■ Records from a data source
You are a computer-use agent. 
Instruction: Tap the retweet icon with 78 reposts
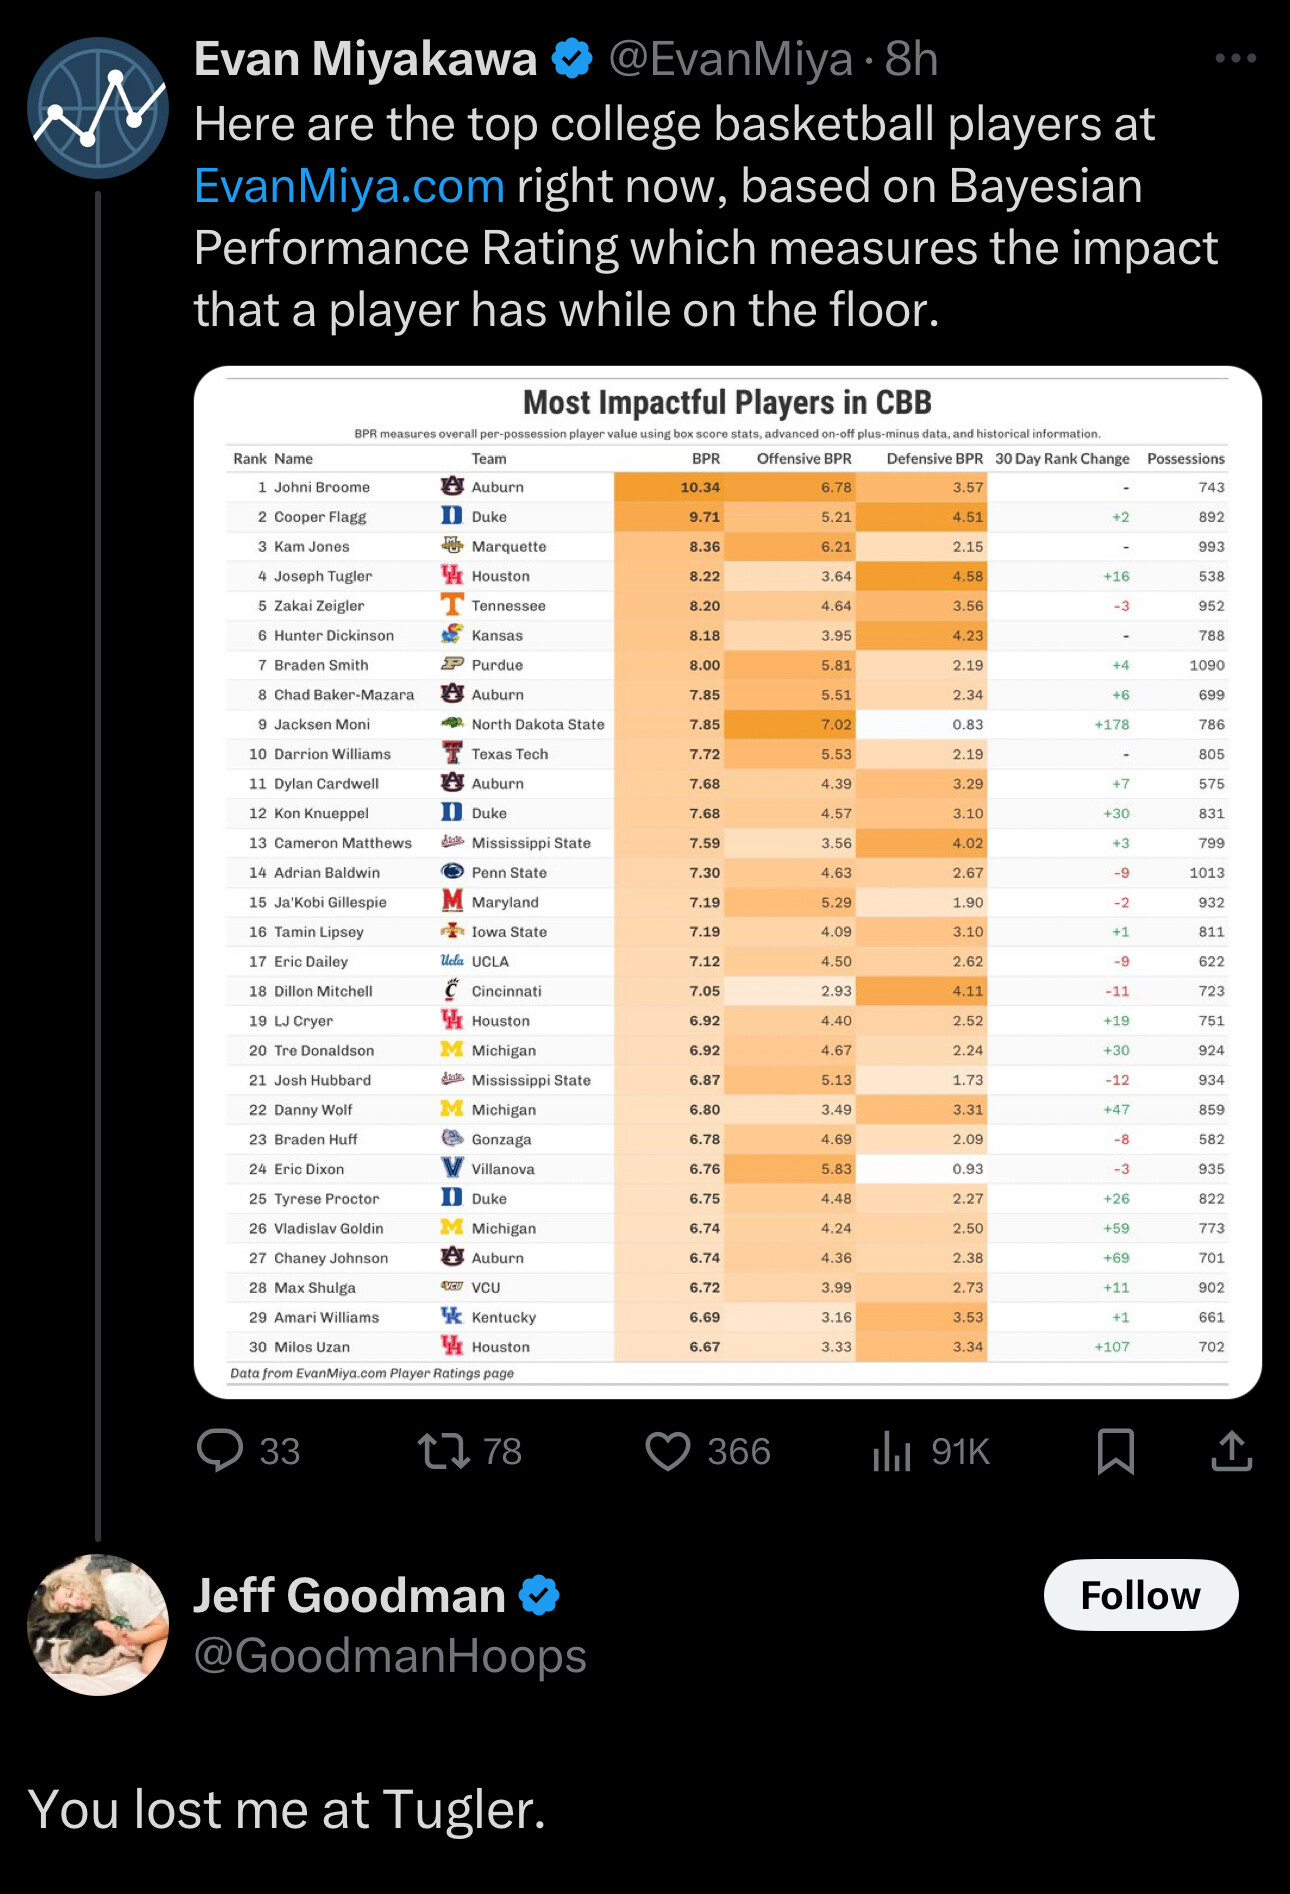click(x=444, y=1451)
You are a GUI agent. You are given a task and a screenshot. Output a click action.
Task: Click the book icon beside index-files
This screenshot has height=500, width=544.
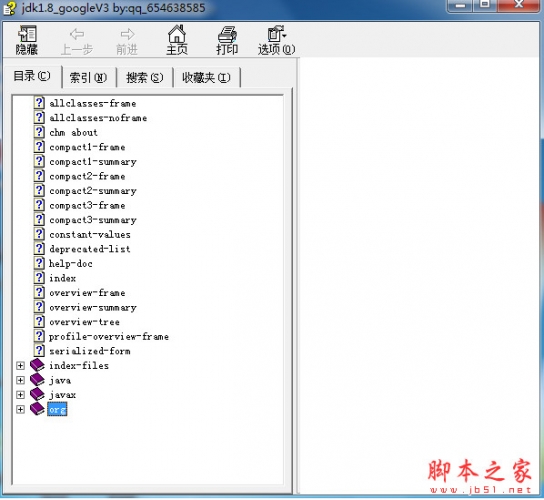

■ Instructions to follow
Each line of the data above must be reproduced as written. Skip the pictures.

■ Written reply
You are a computer-use agent. 
Instruction: Tap the retweet icon with 78 reposts
click(x=444, y=1451)
You are a GUI agent. You are given a task and a screenshot. Output a click action.
Task: Click the book icon beside index-files
This screenshot has height=500, width=544.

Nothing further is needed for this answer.